Usually, when a venerable member of our nation’s sporting media says something in public about steroids, the message is pretty clear: steroids are awful, only evil cheaters use them and unless we test people to within a hair’s breadth of their life, they will be a scourge upon the land.
Or words to that effect.
ESPN/ABC’s Brent Musburger spoke to students at the University of Montana recently, and he didn’t take that route:
“Here’s the truth about steroids: They work . . .I’ve had somebody say that, you know, steroids should be banned
because they’re not healthy for you. Let’s go find out. What do the doctors actually think about anabolic
steroids and the use by athletes? Don’t have a preconceived notion that
this is right or this is wrong.”
He went on to say that while anabolic steroids have no place in high school athletics, “I think
under the proper care and doctor’s advice, they could be used at the
professional level,”
This will likely have a lot of you fuming, but after reading the whole story I think he makes a lot of sense. It is undisputed that steroids do, in certain situations, bring with them medical benefits. The biggest problem with steroids — aside from the fact that using them violates the rules — is that they can be dangerous if abused or overused.
But what if we had good evidence that, if taken in X dosage by someone in good health, they weren’t harmful at all? What if, under proper medical supervision, they proved to be no different than cortisone shots and vitamin regimens and things like that? Or, if you want to get right down to it, what if they posed risks, but risks that were reasonable enough to where weighing them against the potential to make millions playing sports made taking them worth it?
We don’t have good enough information on this because there haven’t — at least as far as I know — been comprehensive studies in which the effects were tested on healthy, athletic adults.
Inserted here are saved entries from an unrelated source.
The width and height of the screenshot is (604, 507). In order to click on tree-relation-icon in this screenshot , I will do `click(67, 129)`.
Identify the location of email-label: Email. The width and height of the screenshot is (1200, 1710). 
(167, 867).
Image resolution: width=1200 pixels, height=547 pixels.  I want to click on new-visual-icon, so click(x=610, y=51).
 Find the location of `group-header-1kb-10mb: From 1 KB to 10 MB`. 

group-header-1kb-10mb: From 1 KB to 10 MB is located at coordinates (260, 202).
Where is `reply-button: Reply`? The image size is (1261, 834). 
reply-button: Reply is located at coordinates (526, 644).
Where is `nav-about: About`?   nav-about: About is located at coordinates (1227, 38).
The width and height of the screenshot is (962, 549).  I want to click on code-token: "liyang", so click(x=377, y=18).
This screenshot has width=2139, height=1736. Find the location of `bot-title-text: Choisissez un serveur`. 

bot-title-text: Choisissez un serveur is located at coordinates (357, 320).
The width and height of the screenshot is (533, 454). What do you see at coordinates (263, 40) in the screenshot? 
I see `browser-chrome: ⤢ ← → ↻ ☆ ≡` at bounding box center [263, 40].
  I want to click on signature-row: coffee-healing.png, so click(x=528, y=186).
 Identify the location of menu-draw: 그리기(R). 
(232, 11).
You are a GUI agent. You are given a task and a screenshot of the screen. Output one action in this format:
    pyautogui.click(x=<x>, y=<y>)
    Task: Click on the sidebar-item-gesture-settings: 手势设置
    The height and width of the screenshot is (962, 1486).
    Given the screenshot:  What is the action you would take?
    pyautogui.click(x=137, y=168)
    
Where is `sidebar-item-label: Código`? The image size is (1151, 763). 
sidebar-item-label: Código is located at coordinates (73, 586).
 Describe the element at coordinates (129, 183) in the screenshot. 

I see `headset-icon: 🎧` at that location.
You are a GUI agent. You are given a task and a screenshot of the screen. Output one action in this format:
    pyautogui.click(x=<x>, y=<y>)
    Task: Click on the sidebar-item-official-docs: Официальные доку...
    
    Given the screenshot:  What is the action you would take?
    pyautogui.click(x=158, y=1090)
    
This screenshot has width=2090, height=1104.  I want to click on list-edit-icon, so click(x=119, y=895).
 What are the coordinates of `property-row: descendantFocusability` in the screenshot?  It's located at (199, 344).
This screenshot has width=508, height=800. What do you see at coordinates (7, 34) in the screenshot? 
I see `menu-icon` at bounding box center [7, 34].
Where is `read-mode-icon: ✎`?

A lot of the reason there hasn’t been such tests, I bet, is because there’s such a stigma and hysteria attached to them.
I tend to think that the stigma is irrational, but I’d really like to know how irrational it is, if at all. And if it’s not irrational — i.e. if there was a safe dosage or use pattern of PEDs that athletes and trainers and/or doctors could adhere to and which could be monitored — what then is the problem?
So no matter how much controversy Musburger has caused — and I sense that he’s caused a fair bit — I think he’s simply making sense here.
Even more sense are his comments about being wary of journalists who seem so darn certain about steroids, one way or the other. How there can be such certainty that the stuff is the devil’s doing without there being much evidence about it never ceases to amaze me.
Anyway, just more food for thought on a topic that I find rather nourishing on an intellectual and ethical level.